Source: https://consensys.net/blog/quorum/what-is-eip-1559-how-will-it-change-ethereum/

The Ethereum community welcomed this improvement since it put a large sum of ETH out of circulation and lowered the overall supply of ETH in the market. Until the time of writing, more than 2 millions of Ethereum tokens, worth nearly $6 billions, have been burnt and wiped out of the market, leading to a net supply reduction of 65.2%, according to data retrieved from Watch the Burn, an Ether data dashboard.

The Consensus Layer

Where is it such a big deal that Ethereum is finally transitioning to Proof-of-Stake protocol as early as this summer?

First, Ethereum switching to POS will greatly lower its energy consumption.When the energy used for mining bitcoins has reached as high as 0.1% of global energy consumption, Ethereum operating on POS reportedly would be 99.5% more energy efficient than the current version. Plus, a switch to POS will be exempted from the risk of being targeted by regulatory authorities due to environmental concern.

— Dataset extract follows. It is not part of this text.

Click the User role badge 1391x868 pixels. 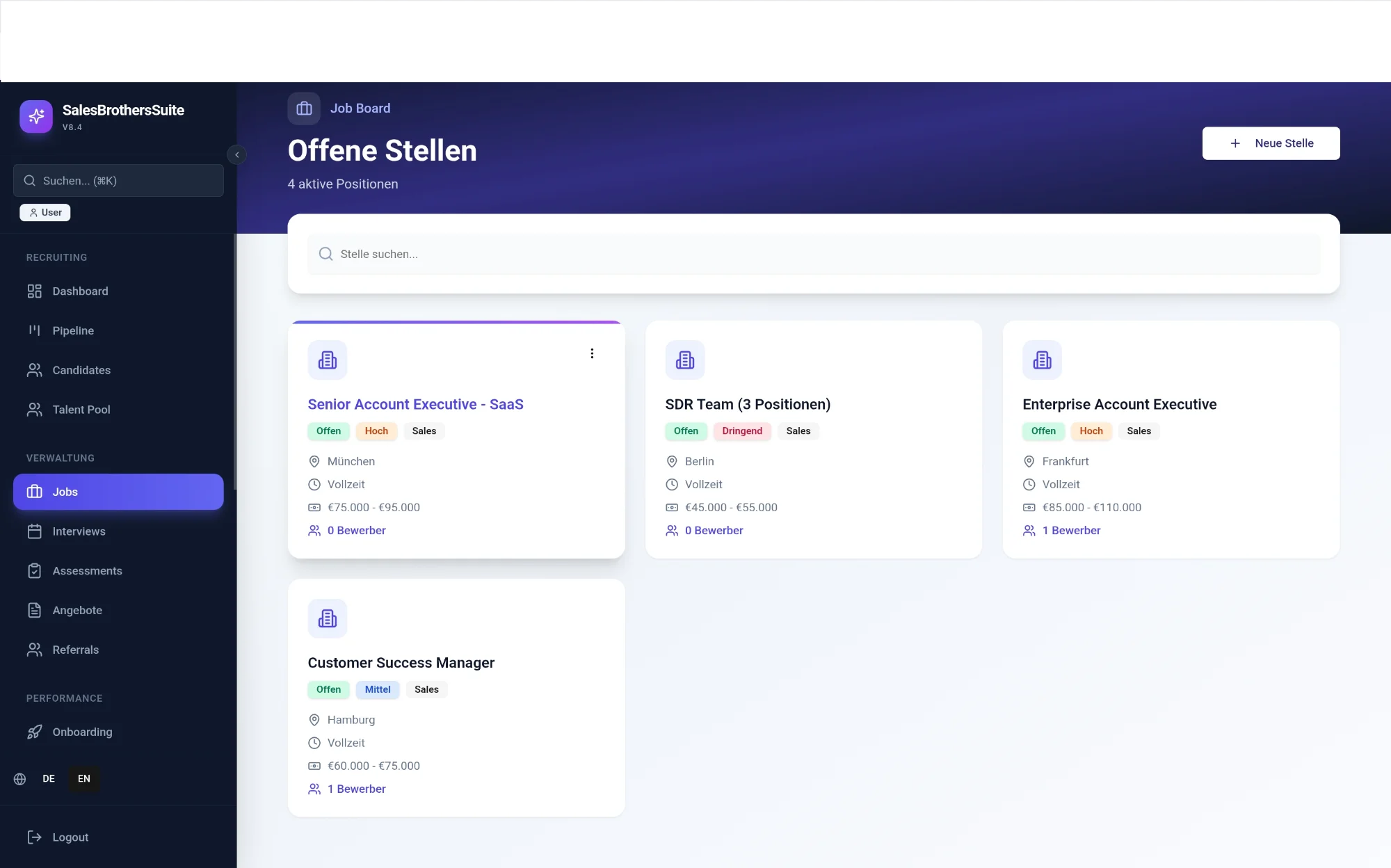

For validating transactions, POW-powered networks like the bitcoin blockchain, incentivize miners to solve cryptographic puzzles through vast computational power by rewarding them with bitcoins. The Ethereum network currently works in a similar way. In order to pay miners, Ether supply is being inflated roughly 4% annually. With Proof of Stake, however, emissions are set to be around 1%, meaning that the block rewards for stakers is much less than what it has been under the Proof-of-Work protocol

Secondly, Ethereum, with a market cap over $350 billion, is bigger than all the layer 1 networks combined together. DeFi activities and minting and trading NFTs have made up the major use cases of Ethereum Network, which continues to be the dominant player of DeFi and NFTs.

Meanwhile, as the network has destroyed $6.9 billion in Ether via EIP 1559, the biggest on-chain gas burner is the NFT marketplace Opensea, reported by Bitcoin.com. The leading NFT market has burned nearly 230 thousands of ether worth nearly $800 millions. Therefore, if Ethereum can switch to a gas-friendly mechanism that lowered the cost of transacting and minting NFTs, the mania of NFTs may resurrect as gas fee will no longer be a barrier for people to step into this wild west.

Thirdly, staking will be the critical pillar for Ethereum Network because it determines the issuance rate of ETH token.

Staking

As of the time of publication, a bit more than 320K validators are staking a total of more than 10.2 millions of Ether on the Beacon Chain. The total lock-up value has gone up to around $30 billion — around 8% of Ether’s total market capitalization.

The cost to become a validator today is 32 Ether or its multiplied numbers of ether, and the yield varies among lockup periods.

From the graph above and below, we can see the staked value and the number of validators have gone up steadily since the Beacon Chain was launched in the December of 2020.

According to the blog post by Lucas Outumuro, the Head of Research at IntotheBlock, the staking rewards following the merge of Ethereum depends on three major factors. The Ethereum fees and the percentage of fees getting burnt all vary in different market conditions. Usually, high fees indicate that more fees will be burnt, but will also result in higher earning for validating transactions. And the third one is the number of Ether being staked — as more tokens being locked up results in lower yields.

Source: https://medium.com/intotheblock/ethereum-progresses-towards-key-catalyst-71d77dd10388

“Through the merge with the proof-of-stake chain, fees previously earned by miners will pass on to being earned by those staking. This is expected to result in staking rewards between 7% and 12%," Outumuro wrote. Currently, there are only around 8% of the circulating supply of Ether being staked for yield. The rewarded tokens derived from the staking, as well as the transaction fees paid in ETH are the only two ways of issuances that generate new ETHs on a regular basis.

Justin Drake, an Ethereum 2.0 Researcher, believes the annual supply change will be -1.6million ETH, reducing the annual supply rate by 1.4% Transitioning to Proof of Stake, Ether is expected to become deflationary as the annual supply falls behind the burning rate dictated by EIP 1550. Monetary deflation tends to trigger the price of ETH surging, a phenomenon expected and welcomed by the Ethereum community.